Server Rack hard disks

The other day I needed to transfer large virtual machines from a VMware ESXi 5.1 install to a 6.7. There are a couple ways to do this, some ways harder than others. For some reason, my go-to method wouldn’t work. The ESXi version 6.7 server would not mount the 5.1 version VMFS drive.

Now, copying almost a terabyte sized virtual machine from 5.1 to a NFS storage folder, and then have to copy the virtual machine again from the NFS storage folder to 6.7 would take absolutely forever. I know, because this is where I started.

Watching the virtual machine copy is like watching grass grow, and I didn’t want to use the rest of my life to do it twice.

So, lets copy the virtual machines directly via SSH!

First, I took an ethernet cable and used an used NIC interface on both servers to make a direct connection. I setup some virtual switches on each and gave them static IPs in the same subnet. I did not remove the management network from the NICs that were still connected to the primary network, as I would need to access the servers from my workstation.

You do not need to setup a special NIC for a direct SSH transfer. I was trying to utilize as much bandwidth as possible, which did work… but the RAID card became my bottleneck.

The next step, on the destination hypervisor, create the necessary root folders in the VMFS store you want to copy the virtual machines to.

Make sure the virtual machines on the source hypervisor are now powered off. You don’t want them running during the copy, as this will most definitely make your destination copies corrupt.
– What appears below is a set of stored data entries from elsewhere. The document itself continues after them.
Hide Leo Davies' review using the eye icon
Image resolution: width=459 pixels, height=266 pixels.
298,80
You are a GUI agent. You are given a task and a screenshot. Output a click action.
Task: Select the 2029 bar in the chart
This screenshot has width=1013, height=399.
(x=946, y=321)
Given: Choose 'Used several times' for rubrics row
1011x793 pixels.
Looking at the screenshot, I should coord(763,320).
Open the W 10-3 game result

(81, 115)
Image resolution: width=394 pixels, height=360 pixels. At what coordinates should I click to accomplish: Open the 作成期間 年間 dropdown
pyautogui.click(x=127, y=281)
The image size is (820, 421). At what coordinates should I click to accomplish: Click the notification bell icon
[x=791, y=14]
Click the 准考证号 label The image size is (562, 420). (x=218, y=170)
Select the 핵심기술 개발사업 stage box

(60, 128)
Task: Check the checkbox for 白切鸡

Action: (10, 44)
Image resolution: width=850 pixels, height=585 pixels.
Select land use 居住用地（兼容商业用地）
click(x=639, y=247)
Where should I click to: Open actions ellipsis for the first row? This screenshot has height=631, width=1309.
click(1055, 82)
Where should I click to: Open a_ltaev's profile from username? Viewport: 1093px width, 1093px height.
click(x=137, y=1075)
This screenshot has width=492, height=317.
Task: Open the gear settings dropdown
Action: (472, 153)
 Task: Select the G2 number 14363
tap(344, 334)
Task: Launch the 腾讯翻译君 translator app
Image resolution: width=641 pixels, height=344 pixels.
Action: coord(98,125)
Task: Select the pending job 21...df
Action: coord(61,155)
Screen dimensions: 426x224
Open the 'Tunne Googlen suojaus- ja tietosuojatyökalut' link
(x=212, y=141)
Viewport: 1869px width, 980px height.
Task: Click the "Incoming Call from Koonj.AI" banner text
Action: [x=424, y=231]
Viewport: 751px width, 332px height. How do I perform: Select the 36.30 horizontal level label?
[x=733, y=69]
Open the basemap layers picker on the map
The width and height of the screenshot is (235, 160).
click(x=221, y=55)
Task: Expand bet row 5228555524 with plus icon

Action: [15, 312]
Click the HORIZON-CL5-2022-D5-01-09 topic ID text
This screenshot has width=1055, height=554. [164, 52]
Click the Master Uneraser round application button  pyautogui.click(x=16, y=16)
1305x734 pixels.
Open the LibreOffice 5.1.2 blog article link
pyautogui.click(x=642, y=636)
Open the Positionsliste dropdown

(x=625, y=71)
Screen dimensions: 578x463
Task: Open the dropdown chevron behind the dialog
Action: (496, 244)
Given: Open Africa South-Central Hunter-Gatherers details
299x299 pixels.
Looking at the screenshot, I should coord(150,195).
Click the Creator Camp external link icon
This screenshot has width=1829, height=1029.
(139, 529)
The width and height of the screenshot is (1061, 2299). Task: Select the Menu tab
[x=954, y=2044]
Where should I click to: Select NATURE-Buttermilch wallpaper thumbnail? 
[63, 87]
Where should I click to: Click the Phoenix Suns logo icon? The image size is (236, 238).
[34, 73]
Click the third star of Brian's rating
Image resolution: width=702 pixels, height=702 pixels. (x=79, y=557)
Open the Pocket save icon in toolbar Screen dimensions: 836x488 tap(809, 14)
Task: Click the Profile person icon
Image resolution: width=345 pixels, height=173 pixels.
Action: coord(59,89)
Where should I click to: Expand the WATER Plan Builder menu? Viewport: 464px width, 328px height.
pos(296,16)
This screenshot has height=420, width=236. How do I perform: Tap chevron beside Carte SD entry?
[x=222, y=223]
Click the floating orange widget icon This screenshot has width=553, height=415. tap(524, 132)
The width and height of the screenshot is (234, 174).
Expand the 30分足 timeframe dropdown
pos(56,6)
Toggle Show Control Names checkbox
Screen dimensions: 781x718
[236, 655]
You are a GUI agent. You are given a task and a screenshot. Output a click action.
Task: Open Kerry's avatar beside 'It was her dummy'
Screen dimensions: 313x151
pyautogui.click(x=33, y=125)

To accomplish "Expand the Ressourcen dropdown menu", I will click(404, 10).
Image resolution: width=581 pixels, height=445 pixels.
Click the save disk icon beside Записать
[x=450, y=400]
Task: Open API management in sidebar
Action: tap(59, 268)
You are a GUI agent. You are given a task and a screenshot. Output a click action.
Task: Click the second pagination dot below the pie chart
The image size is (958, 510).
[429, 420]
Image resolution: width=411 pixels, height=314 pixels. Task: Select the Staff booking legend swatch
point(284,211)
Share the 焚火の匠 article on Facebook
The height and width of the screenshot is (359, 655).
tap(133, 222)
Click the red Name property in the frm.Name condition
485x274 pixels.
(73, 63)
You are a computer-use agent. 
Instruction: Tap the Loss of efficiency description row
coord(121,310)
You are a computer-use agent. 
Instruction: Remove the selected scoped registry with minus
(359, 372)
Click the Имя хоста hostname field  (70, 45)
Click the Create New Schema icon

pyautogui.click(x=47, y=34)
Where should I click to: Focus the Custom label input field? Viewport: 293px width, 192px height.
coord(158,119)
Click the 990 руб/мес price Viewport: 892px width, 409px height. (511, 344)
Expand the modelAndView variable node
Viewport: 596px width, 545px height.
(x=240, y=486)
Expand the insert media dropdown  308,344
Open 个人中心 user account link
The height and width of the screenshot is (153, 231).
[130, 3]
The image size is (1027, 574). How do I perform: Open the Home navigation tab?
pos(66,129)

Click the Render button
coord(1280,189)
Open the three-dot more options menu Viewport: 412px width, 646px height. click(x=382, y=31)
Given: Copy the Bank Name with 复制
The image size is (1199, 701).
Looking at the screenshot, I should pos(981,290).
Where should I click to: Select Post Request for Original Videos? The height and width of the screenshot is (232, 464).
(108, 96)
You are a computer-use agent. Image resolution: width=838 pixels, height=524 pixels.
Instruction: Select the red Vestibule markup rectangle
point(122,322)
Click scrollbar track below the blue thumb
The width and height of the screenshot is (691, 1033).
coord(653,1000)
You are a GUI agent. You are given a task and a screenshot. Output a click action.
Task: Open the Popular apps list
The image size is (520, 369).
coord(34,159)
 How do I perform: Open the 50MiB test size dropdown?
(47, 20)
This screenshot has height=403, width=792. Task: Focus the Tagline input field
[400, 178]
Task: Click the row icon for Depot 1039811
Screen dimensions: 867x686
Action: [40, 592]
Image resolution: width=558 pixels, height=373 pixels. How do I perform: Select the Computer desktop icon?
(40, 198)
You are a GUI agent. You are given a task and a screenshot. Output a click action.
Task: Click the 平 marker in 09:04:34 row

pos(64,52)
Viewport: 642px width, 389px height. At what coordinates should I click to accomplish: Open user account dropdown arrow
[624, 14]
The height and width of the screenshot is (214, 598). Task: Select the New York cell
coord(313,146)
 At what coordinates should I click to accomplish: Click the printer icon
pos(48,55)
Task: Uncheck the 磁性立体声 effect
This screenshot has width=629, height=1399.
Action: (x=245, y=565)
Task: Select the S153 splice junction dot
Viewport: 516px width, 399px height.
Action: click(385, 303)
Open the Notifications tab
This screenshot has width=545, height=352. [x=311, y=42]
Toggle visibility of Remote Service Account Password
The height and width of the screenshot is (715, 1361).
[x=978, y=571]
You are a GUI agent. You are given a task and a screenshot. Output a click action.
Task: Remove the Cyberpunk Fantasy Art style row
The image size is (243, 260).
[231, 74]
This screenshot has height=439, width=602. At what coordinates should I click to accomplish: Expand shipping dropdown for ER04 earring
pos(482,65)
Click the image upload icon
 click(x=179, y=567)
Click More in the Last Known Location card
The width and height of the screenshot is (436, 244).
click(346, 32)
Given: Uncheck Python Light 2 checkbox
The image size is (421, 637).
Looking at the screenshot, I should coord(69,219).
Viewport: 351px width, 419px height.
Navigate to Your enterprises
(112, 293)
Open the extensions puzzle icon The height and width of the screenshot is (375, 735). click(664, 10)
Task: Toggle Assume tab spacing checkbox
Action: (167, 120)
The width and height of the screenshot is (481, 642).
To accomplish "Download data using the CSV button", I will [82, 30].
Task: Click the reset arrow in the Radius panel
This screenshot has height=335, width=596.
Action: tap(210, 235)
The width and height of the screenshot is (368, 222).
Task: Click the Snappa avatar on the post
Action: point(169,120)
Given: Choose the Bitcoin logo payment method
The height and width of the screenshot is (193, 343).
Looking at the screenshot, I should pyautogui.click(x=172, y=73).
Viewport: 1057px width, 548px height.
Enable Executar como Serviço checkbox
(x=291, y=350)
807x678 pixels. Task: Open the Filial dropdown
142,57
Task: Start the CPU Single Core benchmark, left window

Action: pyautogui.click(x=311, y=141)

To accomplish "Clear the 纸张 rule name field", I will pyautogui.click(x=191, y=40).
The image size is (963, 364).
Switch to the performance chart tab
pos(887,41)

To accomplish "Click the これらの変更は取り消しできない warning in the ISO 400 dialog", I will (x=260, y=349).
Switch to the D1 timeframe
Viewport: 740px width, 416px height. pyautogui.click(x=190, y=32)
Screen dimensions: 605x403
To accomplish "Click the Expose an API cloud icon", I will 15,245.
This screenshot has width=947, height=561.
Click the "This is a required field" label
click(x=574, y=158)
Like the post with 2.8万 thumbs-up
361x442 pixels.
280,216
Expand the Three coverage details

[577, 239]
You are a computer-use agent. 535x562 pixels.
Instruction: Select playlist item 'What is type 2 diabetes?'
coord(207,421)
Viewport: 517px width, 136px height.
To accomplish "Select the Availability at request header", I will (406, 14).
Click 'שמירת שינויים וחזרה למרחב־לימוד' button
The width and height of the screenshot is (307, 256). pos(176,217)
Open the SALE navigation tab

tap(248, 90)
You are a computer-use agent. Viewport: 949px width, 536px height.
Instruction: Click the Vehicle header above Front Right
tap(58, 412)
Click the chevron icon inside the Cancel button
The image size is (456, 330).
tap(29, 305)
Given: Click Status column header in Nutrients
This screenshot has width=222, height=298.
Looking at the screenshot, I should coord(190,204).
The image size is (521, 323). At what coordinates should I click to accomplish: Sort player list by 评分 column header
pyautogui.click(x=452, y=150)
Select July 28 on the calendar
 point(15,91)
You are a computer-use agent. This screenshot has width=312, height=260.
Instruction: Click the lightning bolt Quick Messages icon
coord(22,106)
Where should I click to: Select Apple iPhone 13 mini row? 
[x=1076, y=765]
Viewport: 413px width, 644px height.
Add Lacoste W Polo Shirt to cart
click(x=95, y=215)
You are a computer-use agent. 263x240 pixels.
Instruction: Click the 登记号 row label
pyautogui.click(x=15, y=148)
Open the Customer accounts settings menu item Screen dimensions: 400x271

Time to SSH. I opened up my trusted Putty installation.
https://www.chiark.greenend.org.uk/~sgtatham/putty/latest.html

Connected to the source hypervisor. A connection to the destination hypervisor is not needed, however SSH needs to be enabled and running on both servers.

Navigate your SSH client to the source virtual machine directory.

cd /vmfs/volumes/datastore1/VMNAME

Change datastore1 to machine the name of your source VMFS device, and VMNAME to the name of the virtual machine you’d like to copy.

Now, begin the copy.

scp -v -c aes128-ctr -r * root@<sourceIP> mailto:root@<destinationIP>:/vmfs/volumes/datastore1/VMNAME

If the syntax is correct, the SSH client will now prompt for the destination server’s root password.

You can watch the virtual machines copy process on the SSH client. Every so often the SSH connection will renegotiate the connection. This happens automatically so you do not need to babysit the copy process.

Once the virtual machine copy is complete, you can go to the destination server, register the virtual machine files, and boot up the VM. If you intend to use just your destination virtual machine, and never start up the source virtual machine again, i.e. a server migration, be sure to select “I moved it” when the destination hypervisor asks during first start up of the newly copied virtual machine.